*Task goal*: Using the listing below, reproduce exactly the lines from the one with "The height and width of the screenshot is (154, 231)." through the last, with all pictures left out.
[Start of section]
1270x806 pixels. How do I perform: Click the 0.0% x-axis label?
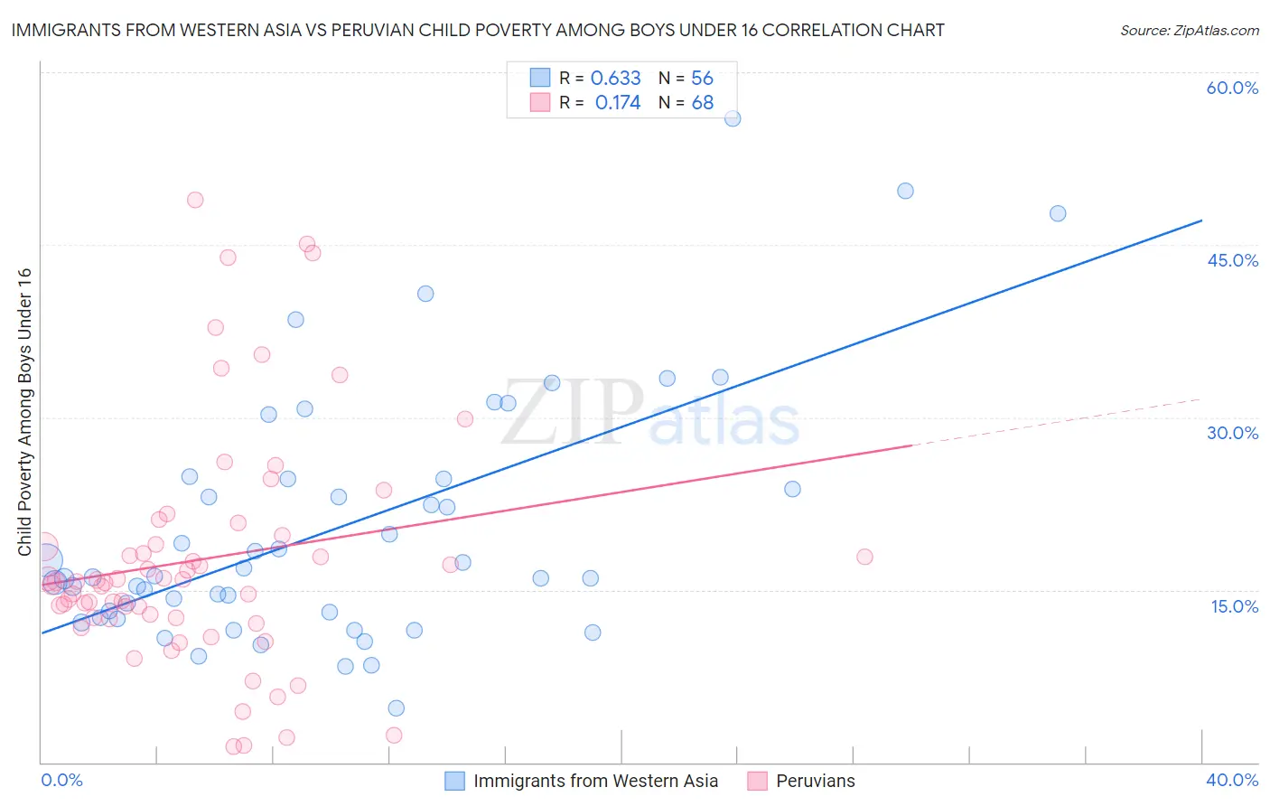pyautogui.click(x=62, y=780)
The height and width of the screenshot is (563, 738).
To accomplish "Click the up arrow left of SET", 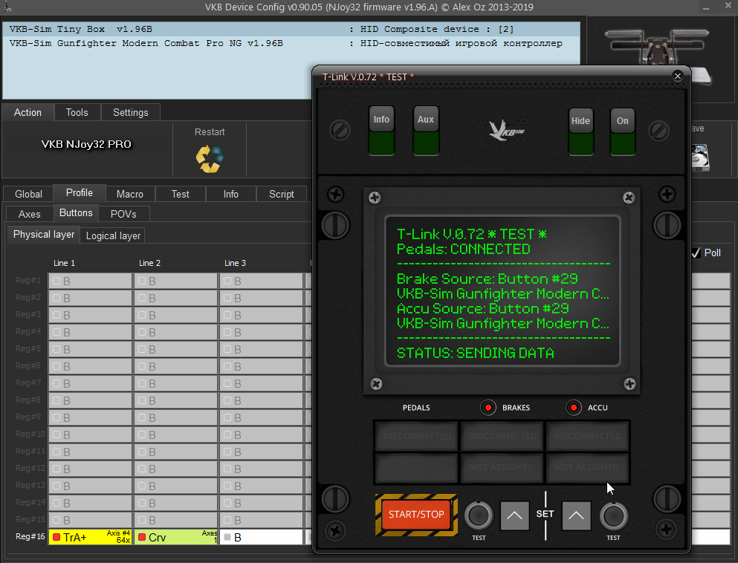I will [514, 516].
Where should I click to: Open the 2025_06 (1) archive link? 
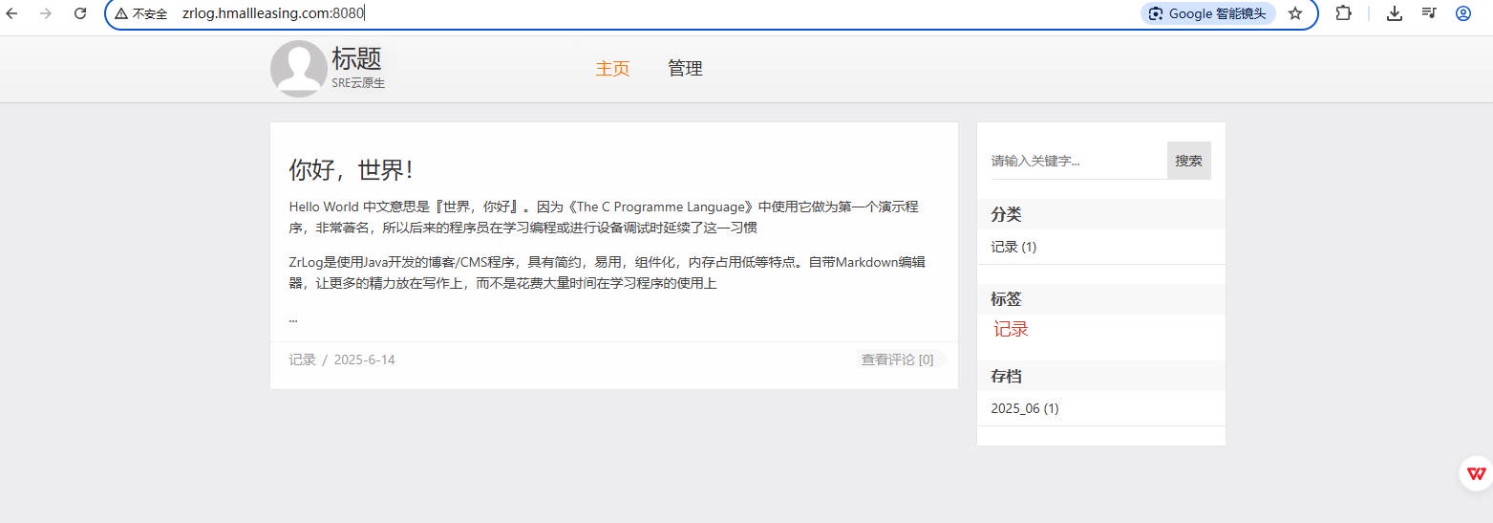[1024, 408]
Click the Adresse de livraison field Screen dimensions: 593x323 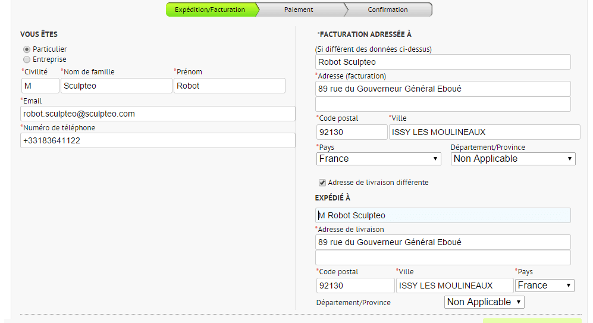443,242
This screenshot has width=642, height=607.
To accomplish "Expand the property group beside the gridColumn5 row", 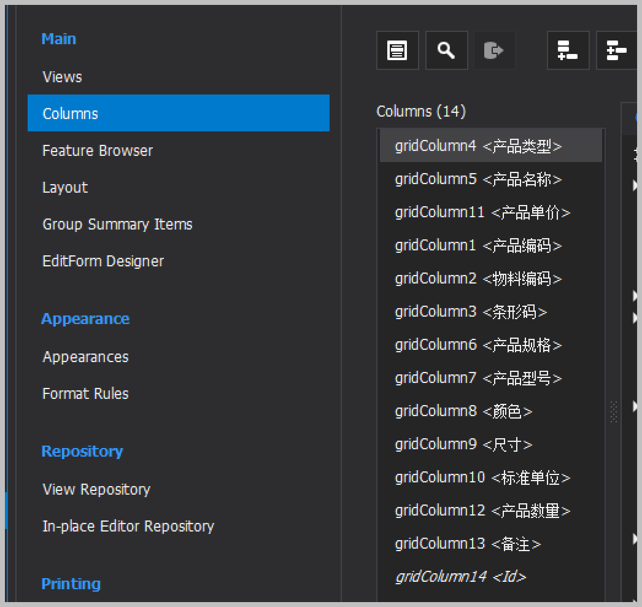I will (x=634, y=185).
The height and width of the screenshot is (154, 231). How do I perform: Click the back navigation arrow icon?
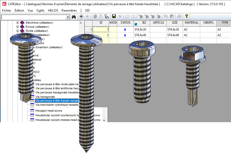(81, 16)
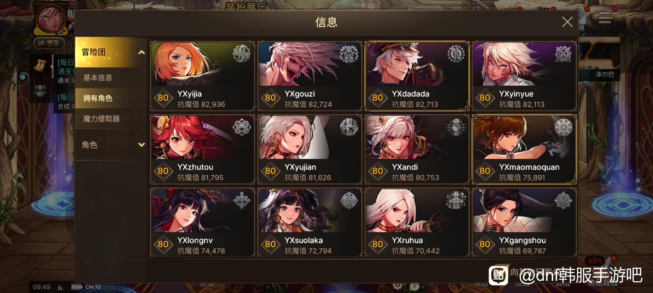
[End of section]
*Result of this task*:
The height and width of the screenshot is (154, 231). How do I perform: Click the back navigation arrow icon?
(81, 16)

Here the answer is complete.